» TEXT BLOCK:
- Qus قوص Location in Egypt
- Coordinates: 25°56′N 32°46′E﻿ / ﻿25.933°N 32.767°E
- Country: Egypt
- Governorate: Qena Governorate

Area
- • Total: 83.1 sq mi (215.1 km^{2})

Population (2021)
- • Total: 512,827
- • Density: 6,175/sq mi (2,384/km^{2})
- Time zone: UTC+2 (EST)
- • Summer (DST): +3

= Qus =

Qus (قوص, older name قوص واروير, from ⲕⲱⲥ ⲃⲉⲣⲃⲓⲣ) is a city in the modern Qena Governorate, Egypt, located on the east bank of the Nile.

==History==
===Naming===

Its modern name is one of many borrowings in Egyptian Arabic from Coptic, the last living phase of Ancient Egyptian. In Graeco-Roman times, it was called Apollonopolis Parva or Apollinopolis Mikra (Greek: Ἀπόλλωνος ἡ μικρά; Ἀπόλλων μικρός), or Apollonos minoris.

During the Roman Empire it was renamed Diocletianopolis; and it corresponds, probably, to the Maximianopolis of the later Empire.

===Overview===
In the late Old Kingdom and First Intermediate Period, important people of Qus were buried at Naqada at the other side of the Nile. Here were found several stelae belonging to local governors of Qus, including those of Hetepi (priest).

» SUPPLIED MATERIAL:
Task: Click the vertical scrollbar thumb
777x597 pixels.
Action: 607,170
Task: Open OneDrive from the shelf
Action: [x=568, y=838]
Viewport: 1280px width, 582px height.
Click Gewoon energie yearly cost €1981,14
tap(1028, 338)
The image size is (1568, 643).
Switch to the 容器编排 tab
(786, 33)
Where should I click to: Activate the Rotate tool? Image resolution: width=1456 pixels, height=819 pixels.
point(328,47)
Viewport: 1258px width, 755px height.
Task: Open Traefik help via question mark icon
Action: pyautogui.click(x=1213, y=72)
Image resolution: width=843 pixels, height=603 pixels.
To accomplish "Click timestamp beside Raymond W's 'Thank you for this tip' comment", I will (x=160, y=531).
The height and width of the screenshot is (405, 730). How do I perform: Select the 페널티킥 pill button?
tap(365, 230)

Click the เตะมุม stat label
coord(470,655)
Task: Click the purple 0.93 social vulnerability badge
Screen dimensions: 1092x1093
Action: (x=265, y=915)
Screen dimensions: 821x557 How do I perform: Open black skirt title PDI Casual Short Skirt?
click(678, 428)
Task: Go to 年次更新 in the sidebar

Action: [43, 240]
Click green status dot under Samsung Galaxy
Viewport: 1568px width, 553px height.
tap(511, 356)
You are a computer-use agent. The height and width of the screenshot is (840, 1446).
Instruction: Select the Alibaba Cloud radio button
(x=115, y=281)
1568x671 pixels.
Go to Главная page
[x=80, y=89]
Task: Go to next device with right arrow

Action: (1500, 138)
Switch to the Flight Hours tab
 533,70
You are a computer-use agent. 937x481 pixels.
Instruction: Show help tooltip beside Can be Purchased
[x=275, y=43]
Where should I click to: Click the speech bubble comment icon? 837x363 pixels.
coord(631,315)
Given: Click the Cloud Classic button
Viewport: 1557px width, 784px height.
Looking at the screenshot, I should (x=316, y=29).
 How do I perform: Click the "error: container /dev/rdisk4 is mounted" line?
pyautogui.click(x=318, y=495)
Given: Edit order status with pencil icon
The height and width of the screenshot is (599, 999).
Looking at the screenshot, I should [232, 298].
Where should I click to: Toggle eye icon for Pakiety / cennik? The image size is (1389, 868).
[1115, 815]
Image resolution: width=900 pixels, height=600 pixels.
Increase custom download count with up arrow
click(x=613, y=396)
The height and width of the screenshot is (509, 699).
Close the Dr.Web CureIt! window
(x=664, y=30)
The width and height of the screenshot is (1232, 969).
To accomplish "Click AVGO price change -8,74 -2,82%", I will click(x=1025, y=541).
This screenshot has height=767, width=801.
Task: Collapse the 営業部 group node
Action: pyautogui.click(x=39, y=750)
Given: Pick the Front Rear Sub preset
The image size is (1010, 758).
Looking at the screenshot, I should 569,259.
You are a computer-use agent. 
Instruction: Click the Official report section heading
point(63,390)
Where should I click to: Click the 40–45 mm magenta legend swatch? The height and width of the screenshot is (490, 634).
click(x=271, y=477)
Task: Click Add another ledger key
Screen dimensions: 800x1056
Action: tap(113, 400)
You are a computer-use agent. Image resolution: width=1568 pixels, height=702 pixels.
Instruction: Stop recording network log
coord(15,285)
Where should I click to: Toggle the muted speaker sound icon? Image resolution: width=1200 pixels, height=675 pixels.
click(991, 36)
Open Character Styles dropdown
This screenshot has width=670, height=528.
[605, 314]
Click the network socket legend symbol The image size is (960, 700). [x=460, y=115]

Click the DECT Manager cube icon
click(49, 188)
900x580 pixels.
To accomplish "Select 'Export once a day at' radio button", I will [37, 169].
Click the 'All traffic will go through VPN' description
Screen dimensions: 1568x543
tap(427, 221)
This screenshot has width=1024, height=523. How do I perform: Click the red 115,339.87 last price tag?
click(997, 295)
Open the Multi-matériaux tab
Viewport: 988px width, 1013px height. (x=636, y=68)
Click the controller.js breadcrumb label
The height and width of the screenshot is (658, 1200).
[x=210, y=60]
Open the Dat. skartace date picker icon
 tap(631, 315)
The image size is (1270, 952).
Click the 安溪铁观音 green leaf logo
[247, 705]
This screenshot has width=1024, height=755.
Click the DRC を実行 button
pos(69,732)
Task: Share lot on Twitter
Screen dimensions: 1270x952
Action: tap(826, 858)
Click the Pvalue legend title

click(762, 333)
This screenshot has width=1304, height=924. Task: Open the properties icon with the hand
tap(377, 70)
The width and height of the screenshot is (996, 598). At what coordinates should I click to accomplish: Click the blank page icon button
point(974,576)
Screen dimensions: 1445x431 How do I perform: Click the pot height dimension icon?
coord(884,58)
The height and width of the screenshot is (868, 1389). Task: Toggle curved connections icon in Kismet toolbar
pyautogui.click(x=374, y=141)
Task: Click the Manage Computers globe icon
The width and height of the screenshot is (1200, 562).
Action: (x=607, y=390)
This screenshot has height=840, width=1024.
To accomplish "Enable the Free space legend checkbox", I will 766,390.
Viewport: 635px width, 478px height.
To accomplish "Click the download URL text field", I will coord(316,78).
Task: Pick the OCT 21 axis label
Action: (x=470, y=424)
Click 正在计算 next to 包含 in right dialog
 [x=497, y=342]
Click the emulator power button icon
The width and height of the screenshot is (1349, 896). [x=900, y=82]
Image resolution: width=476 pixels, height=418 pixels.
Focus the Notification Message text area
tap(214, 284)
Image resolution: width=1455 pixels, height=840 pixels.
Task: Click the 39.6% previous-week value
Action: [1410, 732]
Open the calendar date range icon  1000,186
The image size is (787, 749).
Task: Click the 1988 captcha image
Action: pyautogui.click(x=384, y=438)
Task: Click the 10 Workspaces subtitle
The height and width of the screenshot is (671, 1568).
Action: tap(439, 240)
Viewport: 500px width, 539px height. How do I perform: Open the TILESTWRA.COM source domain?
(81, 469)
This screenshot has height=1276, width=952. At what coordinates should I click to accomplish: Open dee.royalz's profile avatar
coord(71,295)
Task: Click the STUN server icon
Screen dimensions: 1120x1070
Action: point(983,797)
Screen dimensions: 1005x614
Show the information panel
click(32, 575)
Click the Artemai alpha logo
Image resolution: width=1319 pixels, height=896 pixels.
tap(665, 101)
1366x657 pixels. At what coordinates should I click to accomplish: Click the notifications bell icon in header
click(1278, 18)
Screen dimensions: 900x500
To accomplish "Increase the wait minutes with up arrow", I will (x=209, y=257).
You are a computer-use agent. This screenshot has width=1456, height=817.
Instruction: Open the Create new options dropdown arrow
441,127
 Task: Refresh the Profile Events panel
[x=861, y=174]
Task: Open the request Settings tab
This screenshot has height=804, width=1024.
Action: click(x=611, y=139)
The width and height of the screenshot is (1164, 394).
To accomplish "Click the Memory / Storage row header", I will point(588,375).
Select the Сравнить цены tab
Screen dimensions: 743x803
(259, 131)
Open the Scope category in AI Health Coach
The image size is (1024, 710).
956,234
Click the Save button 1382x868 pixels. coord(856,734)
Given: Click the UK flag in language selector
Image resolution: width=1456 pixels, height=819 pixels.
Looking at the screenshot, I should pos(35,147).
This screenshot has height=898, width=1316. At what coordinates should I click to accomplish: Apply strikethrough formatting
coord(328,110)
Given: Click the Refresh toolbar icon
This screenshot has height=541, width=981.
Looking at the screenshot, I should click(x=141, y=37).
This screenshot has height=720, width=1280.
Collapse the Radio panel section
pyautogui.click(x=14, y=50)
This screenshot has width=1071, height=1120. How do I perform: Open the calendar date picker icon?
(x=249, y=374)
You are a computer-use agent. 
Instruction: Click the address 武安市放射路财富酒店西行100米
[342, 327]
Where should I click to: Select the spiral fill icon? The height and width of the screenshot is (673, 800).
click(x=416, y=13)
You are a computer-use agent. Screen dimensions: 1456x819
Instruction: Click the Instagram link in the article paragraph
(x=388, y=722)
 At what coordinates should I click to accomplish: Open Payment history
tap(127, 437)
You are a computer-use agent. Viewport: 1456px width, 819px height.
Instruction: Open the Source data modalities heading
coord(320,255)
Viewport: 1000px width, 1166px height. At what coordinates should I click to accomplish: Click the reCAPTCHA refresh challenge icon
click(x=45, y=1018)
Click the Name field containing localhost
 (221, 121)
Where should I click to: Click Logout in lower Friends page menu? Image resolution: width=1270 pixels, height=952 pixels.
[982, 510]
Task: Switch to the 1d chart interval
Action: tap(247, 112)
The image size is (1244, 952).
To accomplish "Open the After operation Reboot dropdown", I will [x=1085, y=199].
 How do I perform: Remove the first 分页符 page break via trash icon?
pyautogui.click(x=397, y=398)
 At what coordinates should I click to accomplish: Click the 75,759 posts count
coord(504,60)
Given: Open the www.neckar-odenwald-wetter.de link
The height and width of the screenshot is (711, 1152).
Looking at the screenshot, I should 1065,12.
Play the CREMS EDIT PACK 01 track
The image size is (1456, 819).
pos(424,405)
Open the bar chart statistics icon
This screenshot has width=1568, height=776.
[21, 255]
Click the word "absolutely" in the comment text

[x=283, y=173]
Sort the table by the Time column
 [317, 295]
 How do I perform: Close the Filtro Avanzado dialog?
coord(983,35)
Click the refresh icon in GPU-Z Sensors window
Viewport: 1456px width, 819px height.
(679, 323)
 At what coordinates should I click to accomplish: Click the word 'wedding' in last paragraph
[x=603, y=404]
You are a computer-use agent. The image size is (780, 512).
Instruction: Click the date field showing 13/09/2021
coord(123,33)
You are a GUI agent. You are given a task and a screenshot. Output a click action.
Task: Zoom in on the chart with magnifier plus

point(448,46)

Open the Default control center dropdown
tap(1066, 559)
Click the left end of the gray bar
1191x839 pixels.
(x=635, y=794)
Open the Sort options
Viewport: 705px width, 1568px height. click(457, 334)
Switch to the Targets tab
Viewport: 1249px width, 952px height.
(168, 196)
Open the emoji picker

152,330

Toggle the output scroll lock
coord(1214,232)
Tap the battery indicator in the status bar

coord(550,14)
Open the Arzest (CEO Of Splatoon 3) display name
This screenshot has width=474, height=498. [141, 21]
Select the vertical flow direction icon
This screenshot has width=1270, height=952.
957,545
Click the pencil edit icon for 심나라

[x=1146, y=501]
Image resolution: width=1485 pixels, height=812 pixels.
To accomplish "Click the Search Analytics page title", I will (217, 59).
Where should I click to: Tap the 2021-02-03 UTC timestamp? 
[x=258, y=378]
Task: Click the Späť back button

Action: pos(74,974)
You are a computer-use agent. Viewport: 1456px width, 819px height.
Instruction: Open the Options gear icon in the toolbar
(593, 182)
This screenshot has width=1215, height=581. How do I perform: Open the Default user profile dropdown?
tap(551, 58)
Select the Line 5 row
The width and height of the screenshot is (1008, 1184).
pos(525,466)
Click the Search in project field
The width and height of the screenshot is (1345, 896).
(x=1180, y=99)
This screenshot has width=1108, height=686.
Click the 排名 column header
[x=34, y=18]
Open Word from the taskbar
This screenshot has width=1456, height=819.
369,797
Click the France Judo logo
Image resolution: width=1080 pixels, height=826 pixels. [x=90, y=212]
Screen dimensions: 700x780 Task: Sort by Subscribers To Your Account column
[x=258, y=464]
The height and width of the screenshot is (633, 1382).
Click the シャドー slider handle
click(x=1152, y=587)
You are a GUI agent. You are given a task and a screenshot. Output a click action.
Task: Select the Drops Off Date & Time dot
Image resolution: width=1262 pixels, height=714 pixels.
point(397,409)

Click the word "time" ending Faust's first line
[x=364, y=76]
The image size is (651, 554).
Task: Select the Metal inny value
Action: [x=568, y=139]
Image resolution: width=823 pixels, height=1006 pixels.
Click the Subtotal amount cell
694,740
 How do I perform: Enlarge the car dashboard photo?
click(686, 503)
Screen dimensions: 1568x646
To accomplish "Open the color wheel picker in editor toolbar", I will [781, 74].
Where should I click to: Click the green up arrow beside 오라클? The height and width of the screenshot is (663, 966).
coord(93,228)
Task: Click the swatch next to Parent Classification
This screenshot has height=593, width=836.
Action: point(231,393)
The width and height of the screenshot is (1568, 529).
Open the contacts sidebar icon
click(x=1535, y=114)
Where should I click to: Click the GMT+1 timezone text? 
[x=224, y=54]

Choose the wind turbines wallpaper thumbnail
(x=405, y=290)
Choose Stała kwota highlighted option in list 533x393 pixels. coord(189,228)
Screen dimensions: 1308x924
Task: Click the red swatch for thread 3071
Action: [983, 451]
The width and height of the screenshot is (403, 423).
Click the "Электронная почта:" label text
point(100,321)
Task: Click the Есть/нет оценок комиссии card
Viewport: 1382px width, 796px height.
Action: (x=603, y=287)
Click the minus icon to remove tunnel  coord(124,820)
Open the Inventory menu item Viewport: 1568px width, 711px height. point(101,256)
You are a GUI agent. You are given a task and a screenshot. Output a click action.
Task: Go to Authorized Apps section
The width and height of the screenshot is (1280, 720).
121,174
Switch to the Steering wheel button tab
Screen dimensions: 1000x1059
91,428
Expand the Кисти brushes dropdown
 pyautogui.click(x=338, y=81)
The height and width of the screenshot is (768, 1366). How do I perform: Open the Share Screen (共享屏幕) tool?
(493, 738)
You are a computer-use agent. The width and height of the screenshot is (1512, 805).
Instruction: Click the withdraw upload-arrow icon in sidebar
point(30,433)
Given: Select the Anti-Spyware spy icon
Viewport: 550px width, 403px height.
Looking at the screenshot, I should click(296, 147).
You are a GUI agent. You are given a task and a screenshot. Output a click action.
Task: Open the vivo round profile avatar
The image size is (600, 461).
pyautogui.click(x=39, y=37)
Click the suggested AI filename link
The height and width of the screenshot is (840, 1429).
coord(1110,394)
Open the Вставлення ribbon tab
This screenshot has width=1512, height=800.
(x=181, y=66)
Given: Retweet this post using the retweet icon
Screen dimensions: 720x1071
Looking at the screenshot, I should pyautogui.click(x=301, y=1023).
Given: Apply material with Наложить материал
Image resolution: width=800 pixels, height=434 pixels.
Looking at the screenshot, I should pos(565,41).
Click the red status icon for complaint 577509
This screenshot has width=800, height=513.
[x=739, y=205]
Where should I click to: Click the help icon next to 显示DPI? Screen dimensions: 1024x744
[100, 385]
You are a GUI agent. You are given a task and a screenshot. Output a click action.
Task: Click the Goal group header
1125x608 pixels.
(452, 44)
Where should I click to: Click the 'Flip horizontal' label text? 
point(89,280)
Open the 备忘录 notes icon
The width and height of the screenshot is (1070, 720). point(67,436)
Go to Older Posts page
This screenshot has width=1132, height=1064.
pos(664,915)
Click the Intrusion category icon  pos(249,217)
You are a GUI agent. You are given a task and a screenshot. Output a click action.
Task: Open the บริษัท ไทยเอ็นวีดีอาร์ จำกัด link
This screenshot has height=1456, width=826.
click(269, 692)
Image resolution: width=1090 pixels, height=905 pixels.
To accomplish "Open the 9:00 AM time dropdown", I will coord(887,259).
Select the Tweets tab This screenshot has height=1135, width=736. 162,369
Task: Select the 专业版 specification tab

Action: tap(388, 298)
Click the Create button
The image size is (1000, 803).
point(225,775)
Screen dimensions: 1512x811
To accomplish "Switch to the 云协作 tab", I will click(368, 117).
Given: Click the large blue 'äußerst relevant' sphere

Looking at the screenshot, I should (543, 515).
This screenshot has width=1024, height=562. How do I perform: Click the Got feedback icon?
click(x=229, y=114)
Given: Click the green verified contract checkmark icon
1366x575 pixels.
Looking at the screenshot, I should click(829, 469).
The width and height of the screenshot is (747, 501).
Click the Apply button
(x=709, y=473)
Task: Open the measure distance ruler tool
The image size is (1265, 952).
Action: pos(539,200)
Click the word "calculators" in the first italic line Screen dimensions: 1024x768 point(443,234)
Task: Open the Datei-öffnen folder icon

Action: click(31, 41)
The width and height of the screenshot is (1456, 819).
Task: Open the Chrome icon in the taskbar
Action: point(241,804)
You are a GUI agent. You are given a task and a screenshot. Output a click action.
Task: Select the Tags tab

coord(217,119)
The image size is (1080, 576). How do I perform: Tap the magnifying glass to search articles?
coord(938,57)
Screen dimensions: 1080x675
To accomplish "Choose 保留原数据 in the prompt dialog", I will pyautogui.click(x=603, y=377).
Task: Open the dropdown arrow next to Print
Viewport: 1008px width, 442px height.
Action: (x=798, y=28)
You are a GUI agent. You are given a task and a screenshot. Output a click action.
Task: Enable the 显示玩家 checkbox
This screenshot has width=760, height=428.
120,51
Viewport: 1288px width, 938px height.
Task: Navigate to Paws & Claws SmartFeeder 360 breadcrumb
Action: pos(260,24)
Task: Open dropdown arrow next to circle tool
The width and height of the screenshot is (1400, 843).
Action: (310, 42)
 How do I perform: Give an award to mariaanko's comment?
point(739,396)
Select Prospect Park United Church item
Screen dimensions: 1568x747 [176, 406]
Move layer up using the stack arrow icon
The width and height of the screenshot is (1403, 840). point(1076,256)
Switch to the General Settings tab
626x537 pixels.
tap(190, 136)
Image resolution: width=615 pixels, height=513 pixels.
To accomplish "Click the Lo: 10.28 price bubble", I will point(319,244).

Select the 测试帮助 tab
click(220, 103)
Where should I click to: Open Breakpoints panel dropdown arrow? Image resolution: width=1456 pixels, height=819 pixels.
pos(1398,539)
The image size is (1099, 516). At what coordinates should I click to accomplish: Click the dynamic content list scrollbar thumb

» TO-DO LIST:
[1] Transcribe the Qus article from the words "- • Summer (DST): +3" through the words "or Apollonos minoris.".
[2] Please rewrite the paragraph of the Qus article that begins "In the late Old Kingdom" as a short bulleted list that keeps its main facts.

» ANSWERS TO THE EXERCISES:
[1]
- • Summer (DST): +3

= Qus =

Qus (قوص, older name قوص واروير, from ⲕⲱⲥ ⲃⲉⲣⲃⲓⲣ) is a city in the modern Qena Governorate, Egypt, located on the east bank of the Nile.

==History==
===Naming===

Its modern name is one of many borrowings in Egyptian Arabic from Coptic, the last living phase of Ancient Egyptian. In Graeco-Roman times, it was called Apollonopolis Parva or Apollinopolis Mikra (Greek: Ἀπόλλωνος ἡ μικρά; Ἀπόλλων μικρός), or Apollonos minoris.

[2]
- In the late Old Kingdom and First Intermediate Period, important people of Qus were buried at Naqada, across the Nile.
- Several stelae of local governors of Qus were found there, including those of Hetepi (priest).